Poor transport facilities for serious patients a major cause of death in Pakistan
Over 200 patients received expired in six months at allied hospitals
Rawalpindi
From January to July 2016, over 200 critical patients could not survive while transporting to the three allied hospitals in town mainly because of poor transport facilities and all such patients were labelled as “Received Expired”.
These patients were alive when shifting was started but died on way to hospitals or died in minutes after reaching the hospitals because of a number of factors that exacerbated the critical condition of such patients showing that there is no concept of retrieval medicine in Pakistan.
From January to July this year, as many as 61 patients were received expired by Holy Family Hospital, 74 by Benazir Bhutto Hospital and 71 by District Headquarters Hospital, said Intensive Care Consultant at HFH Dr. Muhammad Haroon while talking to ‘The News’ on Sunday.
He said a survey conducted by a group of critical care physicians revealed the shocking data. Death of over 200 patients while transporting to hospitals in six months period in one district show that the concept of retrieval medicine is much poor in the country, he said.
Retrieval medicine is a major branch of health system that deals with safe transport of critical patients from one place to other. The major components of retrieval medicine include fully equipped and functional ambulances lead by well trained experienced doctors and paramedics/nurses.
Dr. Haroon said in developed countries, the most senior doctor usually shifts a critical patient but in Pakistan the most junior doctor is given the job all the times.
Talking of the factors that worsen the condition of critical patients on way to hospital, he said unavailability of trained doctor and paramedics in ambulance, absence of basic life support on way to hospital, traffic blockades, and lack of lifesaving equipment inside the ambulances were found among major factors. It was also found that in a number of cases, the family members brought patient in personal vehicles instead of calling an ambulance with no airway and breathing support while in almost all cases, no information was given to receiving hospital before shifting, he said.
According to Dr. Haroon, experts in emergency medicine at the allied hospitals endorsed the issue but ironically a huge percentage of doctors are even unaware of retrieval medicine and its components. It was also found that doctors are not interested in accompanying critical patients during shifting, he said.
There is no proper handing over and taking over of sick patients at the healthcare facilities and in routine, resuscitation is not attempted even once during transport.

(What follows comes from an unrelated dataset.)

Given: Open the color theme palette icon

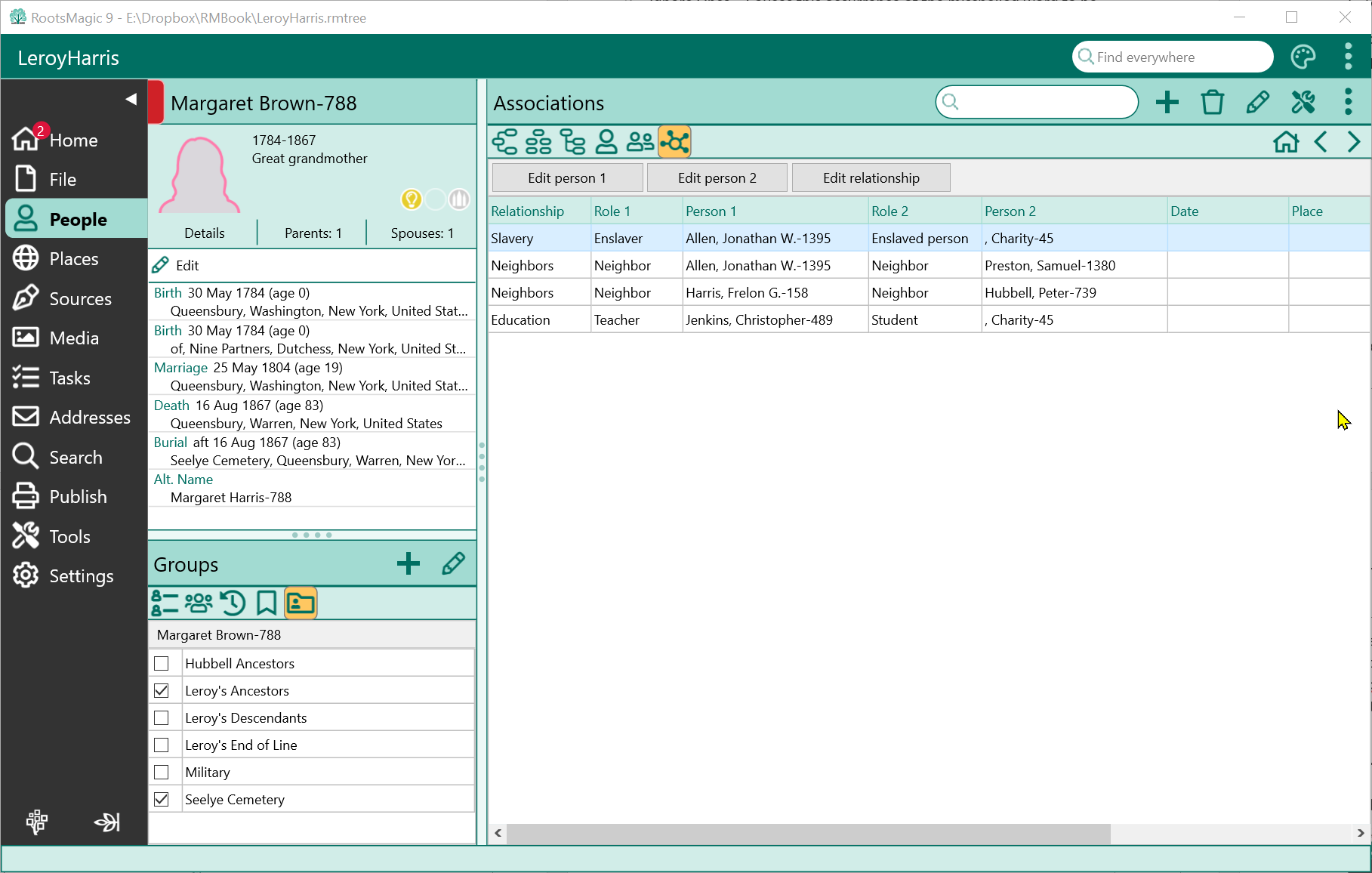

He said father of a deceased child told him that he called an ambulance when his 5-year-old son had electric shock. His son was breathing and his heartbeat was ok before shifting and there was a burn on his right hand. During shifting, Murree Road was blocked and they had to wait for 25 minutes and at that time, his son stopped breathing. The ambulance driver attached oxygen but it was found that the cylinder was empty. The father gave mouth to mouth breathing to the son but on reaching BBH emergency, doctors told him that patient has expired a few minutes ago.
To a query, Dr. Haroon said the health facilities are very poor in our country but a few simple steps can save hundreds of precious lives.
All ambulances must be accompanied by trained doctors and lifesaving equipment should be available in every ambulance. Basic life support training should be included in compulsory curriculum. Advanced life support training should be a must for all doctors and nurses, said Dr. Haroon.
He said it is a dilemma that majority of doctors do not even know about proper life support techniques. All obsolete ambulances should be replaced by new swift vehicles and necessary equipment like defibrillators, ventilators etc should be installed.
He said it is media that can play a vital role in creating awareness in public about basic lifesaving first aid techniques. Even a single manoeuvre like chest compression can save a dying person, said Dr. Haroon.